Speaking with The Jerusalem Post shortly after the opening of the hospital, UNRWA deputy spokesman Sami Mashasha denied any knowledge of the facility, leading COGAT spokesman Maj. Guy Inbar to label him a “liar.”
“You find me drawing blank on this one,” Mashasha said when asked about Israeli concerns that Hamas may block the transportation of wounded civilians.
“I must admit, a bit embarrassingly, that I didn’t even know that there a field hospital.”
UNRWA did not reply to a request for further on the record clarification on Sunday.
The Israelis are “just lying as usual,” Dr. Medhat Abbas, director of the Hamas government’s Health Ministry in Gaza, told the Post when asked about the Israeli field hospital.
Wounded civilians have been referred to hospitals in the West Bank and east Jerusalem, as well as in Egypt and Jordan, he added.
Abbas accused Israel of sending spokesmen “wearing nice suits” to smile on camera while the army engages in terror against Gazans.
The Palestinian doctor also denounced Israeli claims of missile fire emanating from hospitals, saying that “this is not the first lie we hear from the Israelis,” and accused the IDF of war crimes, including the deliberate targeting of civilians.
Several days ago, the IDF posted a YouTube video of what it says is a projectile being fired from Wafa Hospital in Gaza City’s Shejaia neighborhood, and foreign correspondents have reported that Hamas is using Shifa Hospital as a command center and missile launching site.

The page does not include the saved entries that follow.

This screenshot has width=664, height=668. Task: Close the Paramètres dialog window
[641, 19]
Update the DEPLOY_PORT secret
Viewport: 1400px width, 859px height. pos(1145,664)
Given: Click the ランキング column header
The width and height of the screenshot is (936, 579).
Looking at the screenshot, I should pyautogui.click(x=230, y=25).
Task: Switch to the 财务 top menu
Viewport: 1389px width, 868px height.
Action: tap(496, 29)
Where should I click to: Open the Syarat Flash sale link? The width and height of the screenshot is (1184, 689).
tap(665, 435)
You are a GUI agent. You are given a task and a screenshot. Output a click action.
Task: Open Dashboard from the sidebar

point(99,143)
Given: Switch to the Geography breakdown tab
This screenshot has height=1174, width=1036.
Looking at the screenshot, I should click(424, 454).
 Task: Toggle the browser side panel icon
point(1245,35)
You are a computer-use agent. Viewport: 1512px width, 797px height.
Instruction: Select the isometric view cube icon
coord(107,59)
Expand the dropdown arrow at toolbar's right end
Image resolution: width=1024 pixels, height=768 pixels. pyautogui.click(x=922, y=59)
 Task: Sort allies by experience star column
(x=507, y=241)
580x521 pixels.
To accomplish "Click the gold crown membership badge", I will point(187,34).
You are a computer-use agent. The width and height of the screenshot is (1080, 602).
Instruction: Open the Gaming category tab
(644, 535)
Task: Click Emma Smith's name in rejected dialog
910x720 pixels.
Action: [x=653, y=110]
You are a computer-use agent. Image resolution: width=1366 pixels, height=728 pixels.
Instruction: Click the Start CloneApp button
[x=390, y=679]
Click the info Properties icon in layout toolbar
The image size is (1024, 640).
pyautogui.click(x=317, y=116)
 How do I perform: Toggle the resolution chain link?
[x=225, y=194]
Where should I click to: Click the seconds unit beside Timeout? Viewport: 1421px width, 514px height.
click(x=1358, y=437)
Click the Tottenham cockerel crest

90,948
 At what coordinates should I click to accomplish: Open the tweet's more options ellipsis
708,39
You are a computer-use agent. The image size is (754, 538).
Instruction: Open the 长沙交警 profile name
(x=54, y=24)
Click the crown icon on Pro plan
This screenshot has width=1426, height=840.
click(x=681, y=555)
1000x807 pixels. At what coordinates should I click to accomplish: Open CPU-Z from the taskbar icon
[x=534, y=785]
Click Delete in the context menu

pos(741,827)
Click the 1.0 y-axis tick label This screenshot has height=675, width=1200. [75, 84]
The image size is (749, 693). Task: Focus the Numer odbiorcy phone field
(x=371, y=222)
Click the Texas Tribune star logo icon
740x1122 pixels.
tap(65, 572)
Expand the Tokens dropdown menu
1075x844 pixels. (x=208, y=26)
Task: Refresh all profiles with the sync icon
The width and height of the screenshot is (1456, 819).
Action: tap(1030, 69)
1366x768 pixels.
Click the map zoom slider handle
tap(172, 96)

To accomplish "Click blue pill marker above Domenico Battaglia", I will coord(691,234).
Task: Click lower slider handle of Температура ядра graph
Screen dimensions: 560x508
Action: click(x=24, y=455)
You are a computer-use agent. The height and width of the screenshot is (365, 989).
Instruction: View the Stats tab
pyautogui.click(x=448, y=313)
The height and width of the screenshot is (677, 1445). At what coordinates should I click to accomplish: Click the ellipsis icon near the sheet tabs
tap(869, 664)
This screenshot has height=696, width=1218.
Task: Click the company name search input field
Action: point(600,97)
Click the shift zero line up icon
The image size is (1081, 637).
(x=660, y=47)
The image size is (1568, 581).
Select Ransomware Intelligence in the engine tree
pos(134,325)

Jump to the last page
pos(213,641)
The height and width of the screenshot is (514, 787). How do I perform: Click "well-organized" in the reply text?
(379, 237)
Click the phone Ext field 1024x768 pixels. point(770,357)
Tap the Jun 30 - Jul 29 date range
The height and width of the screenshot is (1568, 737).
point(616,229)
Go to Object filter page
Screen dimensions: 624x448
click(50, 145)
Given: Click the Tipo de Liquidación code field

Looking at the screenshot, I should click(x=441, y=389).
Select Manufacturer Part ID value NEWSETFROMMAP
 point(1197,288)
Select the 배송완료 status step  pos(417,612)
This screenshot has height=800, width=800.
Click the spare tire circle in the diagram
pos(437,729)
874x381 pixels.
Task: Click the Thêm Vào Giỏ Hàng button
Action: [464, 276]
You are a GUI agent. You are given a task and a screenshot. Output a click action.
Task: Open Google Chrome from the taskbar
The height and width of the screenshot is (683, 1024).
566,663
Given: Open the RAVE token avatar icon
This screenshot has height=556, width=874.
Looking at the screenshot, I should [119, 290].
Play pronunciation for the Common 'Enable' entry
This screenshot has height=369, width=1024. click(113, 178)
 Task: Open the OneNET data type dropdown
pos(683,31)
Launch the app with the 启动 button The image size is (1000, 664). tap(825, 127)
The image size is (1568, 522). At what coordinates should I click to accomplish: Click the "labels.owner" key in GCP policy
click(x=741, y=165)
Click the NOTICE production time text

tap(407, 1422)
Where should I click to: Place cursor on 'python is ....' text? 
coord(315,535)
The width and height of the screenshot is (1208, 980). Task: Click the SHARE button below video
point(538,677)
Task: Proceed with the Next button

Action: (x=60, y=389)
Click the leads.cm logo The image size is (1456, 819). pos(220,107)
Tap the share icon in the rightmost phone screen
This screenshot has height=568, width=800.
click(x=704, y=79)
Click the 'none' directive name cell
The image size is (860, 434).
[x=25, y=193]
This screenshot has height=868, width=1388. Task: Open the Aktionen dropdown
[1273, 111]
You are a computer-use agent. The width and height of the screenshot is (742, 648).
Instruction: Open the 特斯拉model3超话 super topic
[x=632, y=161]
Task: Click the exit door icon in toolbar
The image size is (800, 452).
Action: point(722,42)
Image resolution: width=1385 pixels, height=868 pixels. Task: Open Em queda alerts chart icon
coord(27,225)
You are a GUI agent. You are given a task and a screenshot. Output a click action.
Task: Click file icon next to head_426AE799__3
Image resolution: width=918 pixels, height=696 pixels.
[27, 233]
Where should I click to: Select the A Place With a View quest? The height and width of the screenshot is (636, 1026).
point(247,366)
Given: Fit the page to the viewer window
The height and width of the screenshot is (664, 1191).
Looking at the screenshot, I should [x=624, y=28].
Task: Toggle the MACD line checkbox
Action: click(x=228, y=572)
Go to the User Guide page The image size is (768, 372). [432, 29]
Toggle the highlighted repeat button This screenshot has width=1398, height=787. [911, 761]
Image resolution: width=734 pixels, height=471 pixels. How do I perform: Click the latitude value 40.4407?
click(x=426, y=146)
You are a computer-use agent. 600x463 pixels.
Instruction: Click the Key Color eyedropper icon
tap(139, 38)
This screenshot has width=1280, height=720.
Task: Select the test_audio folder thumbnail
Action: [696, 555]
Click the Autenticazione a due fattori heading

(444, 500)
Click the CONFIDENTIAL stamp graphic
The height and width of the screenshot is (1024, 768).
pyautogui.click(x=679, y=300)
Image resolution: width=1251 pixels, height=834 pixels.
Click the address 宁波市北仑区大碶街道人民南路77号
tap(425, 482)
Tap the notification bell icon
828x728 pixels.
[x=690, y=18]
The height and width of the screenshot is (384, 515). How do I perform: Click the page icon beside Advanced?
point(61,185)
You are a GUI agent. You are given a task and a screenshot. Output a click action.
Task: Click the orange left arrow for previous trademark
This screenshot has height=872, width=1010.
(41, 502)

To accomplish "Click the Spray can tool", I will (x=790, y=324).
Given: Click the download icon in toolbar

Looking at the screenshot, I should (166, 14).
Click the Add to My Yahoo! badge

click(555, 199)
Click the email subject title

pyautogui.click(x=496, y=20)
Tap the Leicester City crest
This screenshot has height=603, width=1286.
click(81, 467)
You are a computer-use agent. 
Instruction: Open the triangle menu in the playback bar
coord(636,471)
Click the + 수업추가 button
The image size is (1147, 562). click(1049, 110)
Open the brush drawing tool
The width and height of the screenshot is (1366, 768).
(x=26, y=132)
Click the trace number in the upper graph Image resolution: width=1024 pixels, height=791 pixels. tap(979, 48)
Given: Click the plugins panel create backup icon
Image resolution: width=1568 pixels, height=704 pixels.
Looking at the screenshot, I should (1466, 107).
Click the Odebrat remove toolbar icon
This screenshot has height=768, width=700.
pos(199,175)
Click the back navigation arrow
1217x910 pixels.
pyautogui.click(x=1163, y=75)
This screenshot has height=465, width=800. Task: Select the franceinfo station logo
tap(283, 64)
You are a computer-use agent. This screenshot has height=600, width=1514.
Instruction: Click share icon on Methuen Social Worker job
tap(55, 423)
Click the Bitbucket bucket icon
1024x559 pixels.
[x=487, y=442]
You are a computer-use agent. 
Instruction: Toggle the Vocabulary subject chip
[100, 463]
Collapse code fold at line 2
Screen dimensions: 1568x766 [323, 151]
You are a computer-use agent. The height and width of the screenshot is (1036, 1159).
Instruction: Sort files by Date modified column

Hamas “has prevented Palestinians from entering Israel in order to reach the hospital,” the IDF Spokesman’s Office asserted in a blog posting accompanying a video of wounded civilians being treated at the border crossing.
According to ICRC spokesman Ran Goldstein, ongoing combat operations pose a barrier to evacuating the wounded, and his organization coordinates the evacuation to the closest medical facility.
“What we are facing now are difficulties to get to the field in Gaza because of fighting going on,” he said.
“One of our main challenges is to get access to ambulances to evacuate people.”
Both anger at the IDF for the destruction caused by the conflict and the suspicion that those treated by the IDF may come under in the Gaza Strip are reasons why Palestinian wounded would be reluctant to seek treatment at the Erez crossing, one Palestinian who asked to remain anonymous told the Post.
Hospital officials said they have saved the lives of several Palestinians, including an old woman abandoned by her family in Khan Yunis and a young man with shrapnel embedded in his chest.
Those who have received treatment, hospital commander Lt.-Col. Racheli Meizan said, have exhibited a fear of the army doctors.
“I can tell you that it is very scary, you see it, the way they act, their eyes, but when they see that we treat them like human beings, we are very gentle, they became cool and they even gives us smiles, and it’s very exciting,” she said.
“We can hospitalize almost 20 people, women, children, men, and we can treat a few dozen others,” Meizan said on Friday, the clinic standing empty behind her.